4Paradigm Twice Breaks PASCAL VOC Object Challenge World Record
During the recent Competition 4 for universal object detection at the international top competition PASCAL VOC 2012 Challenge, 4Paradigm adopted multi-model and single-model solutions, breaking the task test results twice in two days and took the top two places in overall rankings. 4Paradigm achieved the best results in 12 of the 20 subdivision object detection tasks.
4Paradigm’s highest-ranked scheme introduced multi-level deep transfer learning technology and multi-model combined solution to improve recognition accuracy and robustness. 4Paradigm’s second-ranked single-model solution, the adaptive candidate frame extraction method, has the advantages of being efficient, fast, and more suitable for actual deployment and application.
4Paradigm took the Top 2 places of the Project Competition Based on Different Solutions
The PASCAL VOC Challenge is known for its high quality, complex scenarios, diverse targets, and high detection difficulty. It attracts AI companies from home and abroad, universities, and research institutes in a fierce competition centered on algorithm effectiveness. Now, the PASCAL VOC data set includes 20 categories such as people, animals, vehicles, and indoor objects. Among the many events of PASCAL VOC, the 2012 Challenge has the largest amount of data and covers plenty of real and complex scenarios, becoming a yardstick for measuring technical strength.

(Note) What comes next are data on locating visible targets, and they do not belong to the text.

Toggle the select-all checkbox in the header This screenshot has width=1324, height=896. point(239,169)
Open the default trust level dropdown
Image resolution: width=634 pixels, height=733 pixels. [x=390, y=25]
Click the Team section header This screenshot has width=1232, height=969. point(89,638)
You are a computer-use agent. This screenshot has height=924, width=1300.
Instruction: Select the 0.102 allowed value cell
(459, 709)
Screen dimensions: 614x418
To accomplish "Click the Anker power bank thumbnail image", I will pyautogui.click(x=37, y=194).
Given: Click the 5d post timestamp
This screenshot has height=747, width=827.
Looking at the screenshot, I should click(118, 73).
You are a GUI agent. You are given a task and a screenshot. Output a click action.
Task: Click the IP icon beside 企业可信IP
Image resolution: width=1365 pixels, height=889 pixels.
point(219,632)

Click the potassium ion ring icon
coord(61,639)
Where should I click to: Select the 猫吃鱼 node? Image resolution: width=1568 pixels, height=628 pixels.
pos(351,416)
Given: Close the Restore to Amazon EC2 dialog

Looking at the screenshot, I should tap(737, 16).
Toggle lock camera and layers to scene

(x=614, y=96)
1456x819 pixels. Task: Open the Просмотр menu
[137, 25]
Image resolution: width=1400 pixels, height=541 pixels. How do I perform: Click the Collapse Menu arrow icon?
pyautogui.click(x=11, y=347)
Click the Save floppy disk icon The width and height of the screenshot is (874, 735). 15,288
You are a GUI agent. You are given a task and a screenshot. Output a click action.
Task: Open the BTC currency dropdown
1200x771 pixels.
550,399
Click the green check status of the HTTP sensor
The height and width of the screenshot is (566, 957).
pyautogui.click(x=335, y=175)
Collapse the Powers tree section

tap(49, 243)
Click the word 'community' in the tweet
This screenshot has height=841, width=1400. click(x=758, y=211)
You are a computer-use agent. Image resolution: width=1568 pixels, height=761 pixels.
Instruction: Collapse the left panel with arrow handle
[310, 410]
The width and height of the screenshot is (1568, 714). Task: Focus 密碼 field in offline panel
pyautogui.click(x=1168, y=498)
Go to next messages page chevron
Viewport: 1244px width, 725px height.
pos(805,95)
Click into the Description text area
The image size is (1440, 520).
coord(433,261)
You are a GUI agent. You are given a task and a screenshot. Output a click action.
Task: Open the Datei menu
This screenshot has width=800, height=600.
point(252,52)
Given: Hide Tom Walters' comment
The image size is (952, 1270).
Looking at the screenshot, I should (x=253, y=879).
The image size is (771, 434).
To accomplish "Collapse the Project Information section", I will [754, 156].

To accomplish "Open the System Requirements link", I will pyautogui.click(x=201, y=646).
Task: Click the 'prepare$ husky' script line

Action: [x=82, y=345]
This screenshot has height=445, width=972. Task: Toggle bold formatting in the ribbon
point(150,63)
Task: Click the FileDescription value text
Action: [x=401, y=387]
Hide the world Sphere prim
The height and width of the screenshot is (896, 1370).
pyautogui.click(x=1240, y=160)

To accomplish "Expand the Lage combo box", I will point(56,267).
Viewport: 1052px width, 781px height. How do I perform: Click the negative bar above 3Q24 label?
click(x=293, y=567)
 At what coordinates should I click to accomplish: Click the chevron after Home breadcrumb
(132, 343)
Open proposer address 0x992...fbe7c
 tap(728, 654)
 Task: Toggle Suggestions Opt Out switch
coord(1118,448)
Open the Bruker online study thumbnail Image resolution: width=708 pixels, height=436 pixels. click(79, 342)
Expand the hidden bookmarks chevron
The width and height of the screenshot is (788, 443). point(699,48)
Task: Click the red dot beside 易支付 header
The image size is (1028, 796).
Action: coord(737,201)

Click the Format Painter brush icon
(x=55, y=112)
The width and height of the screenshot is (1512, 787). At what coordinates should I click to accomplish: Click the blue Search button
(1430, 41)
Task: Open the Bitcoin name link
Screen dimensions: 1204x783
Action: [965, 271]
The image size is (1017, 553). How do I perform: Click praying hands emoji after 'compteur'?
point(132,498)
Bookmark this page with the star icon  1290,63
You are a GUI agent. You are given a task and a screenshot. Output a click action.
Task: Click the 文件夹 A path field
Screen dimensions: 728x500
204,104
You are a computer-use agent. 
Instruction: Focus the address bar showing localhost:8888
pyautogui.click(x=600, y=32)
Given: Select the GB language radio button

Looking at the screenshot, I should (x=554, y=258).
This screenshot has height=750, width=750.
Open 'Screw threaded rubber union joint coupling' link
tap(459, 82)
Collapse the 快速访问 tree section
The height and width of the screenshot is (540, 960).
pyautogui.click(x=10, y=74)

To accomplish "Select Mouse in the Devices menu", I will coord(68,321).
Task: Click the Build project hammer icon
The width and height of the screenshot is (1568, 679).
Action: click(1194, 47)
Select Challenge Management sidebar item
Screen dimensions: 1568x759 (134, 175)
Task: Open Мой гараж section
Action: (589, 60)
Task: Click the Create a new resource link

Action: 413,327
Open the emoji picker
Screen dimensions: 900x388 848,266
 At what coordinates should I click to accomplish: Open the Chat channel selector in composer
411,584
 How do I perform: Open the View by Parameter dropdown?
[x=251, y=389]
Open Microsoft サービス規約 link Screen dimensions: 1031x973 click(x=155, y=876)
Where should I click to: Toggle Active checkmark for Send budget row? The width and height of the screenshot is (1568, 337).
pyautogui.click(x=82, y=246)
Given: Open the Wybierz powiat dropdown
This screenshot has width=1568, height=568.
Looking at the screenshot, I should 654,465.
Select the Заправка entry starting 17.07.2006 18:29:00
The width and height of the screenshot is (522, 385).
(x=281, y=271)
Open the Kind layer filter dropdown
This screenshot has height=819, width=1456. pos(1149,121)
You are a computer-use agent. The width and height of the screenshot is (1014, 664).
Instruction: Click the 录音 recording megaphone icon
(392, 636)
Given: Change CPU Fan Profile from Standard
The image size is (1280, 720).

For picture detection, due to the huge differences in size of objects, competitors often use multi-scale (4-6 scales) test, which zooms in the picture to detect small objects, and zoom out to detect large object. Although the multi-scale detection method is very effective for improving the accuracy rate, this method has the defects of tying up large computing resources and delaying feedback, which seriously affects the actual application effect.
Based on 4Paradigm’s AutoCV simple and easy-to-use principles, 4Paradigm designed an ‘Adaptive Candidate Frame Extraction Method’ that can solve the problem of size gaps between different objects in the picture. Only a single-scale image input can reach or exceed multi-scale effect, which saves resources and guarantees real-time object detection.